Además de que se determinó que, dado que la disponibilidad de los recursos del fondo no es consistente con el crecimiento de su erogación, su sostenibilidad y suficiencia están comprometidas, por lo que los egresos superarán a los ingresos en el corto plazo.

Asimismo, se advirtió que aunado a esta problemática, para determinar los importes de los apoyos a otorgar a las víctimas, la CEAV no contó con una normativa interna, disposiciones, criterios o directrices, por lo que depende de la discrecionalidad del Comité Interdisciplinario Evaluador y las direcciones generales de Asesoría Jurídica Federal y de Atención Inmediata y Primer Contacto, situación que pudiera dejar en desventaja a una víctima que en condiciones similares a otra obtenga apoyos por montos inferiores.

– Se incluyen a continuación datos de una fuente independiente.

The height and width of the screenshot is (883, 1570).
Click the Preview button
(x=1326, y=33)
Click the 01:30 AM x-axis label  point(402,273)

Finalmente, la ASF considero que la implementación de la política de atención a víctimas tiene deficiencias en el diseño y en la totalidad de sus componentes, por lo que, como resultado de su operación, las instituciones a cargo de ella carecen de información para conocer en qué medida la instrumentación de medidas de protección y reparación integral fueron cumplidas con oportunidad y suficiencia y, en consecuencia, no acreditan cómo es que su labor promueve el desarrollo de resiliencia en las víctimas que les permita superar su vulnerabilidad y restablecer su proyecto de vida.

“No existen diagnósticos de la población total susceptible al acceso a medidas para su beneficio, ni de la población objetivo de la política, y no se cuenta con un marco normativo definido de actuación entre las autoridades de la política, situación ocasionada por la ausencia de un diseño normativo claro y preciso, así como por las ambigüedades identificadas en los aspectos programático y de rendición de cuentas”, subrayó en ente fiscalizador.